DATA FOR PROCESSING:
=== Section Start ===
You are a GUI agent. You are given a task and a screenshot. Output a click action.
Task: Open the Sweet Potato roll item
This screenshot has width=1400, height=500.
=== Section End ===
=== Section Start ===
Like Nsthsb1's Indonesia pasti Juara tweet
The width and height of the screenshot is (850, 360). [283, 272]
=== Section End ===
=== Section Start ===
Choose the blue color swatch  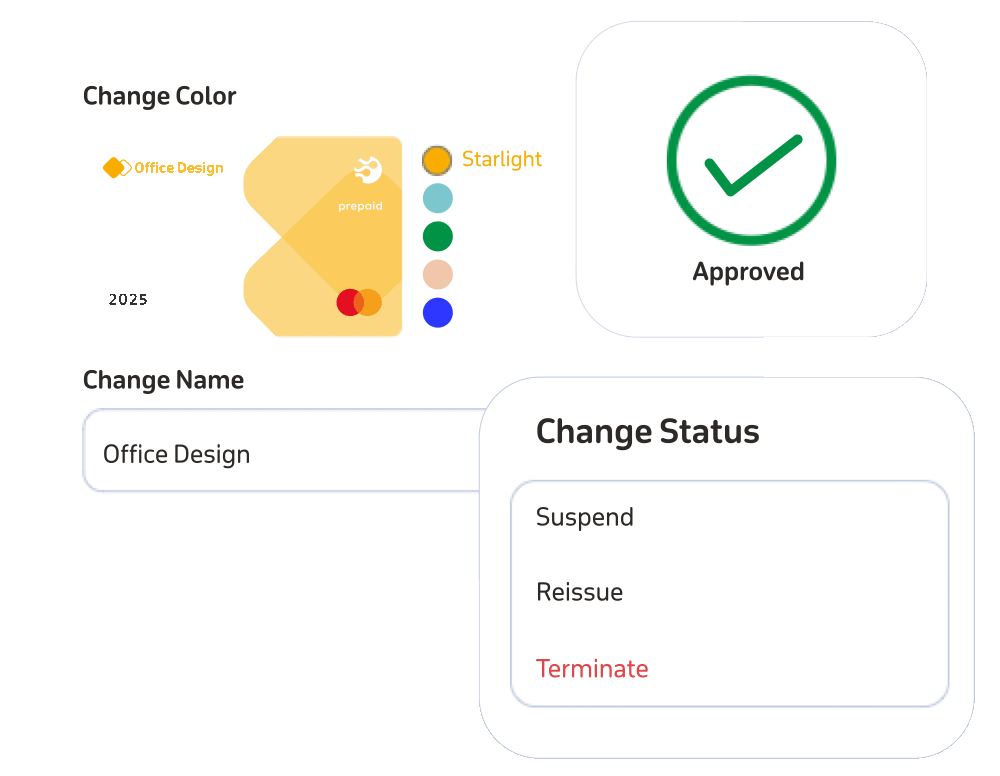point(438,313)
=== Section End ===
Send back exactly the lines of the listing above starting at the one with "Task: Open the Sweet Potato roll item" and ending at the one with "This screenshot has width=1400, height=500.", inclusive, and no others.

Task: Open the Sweet Potato roll item
This screenshot has width=1400, height=500.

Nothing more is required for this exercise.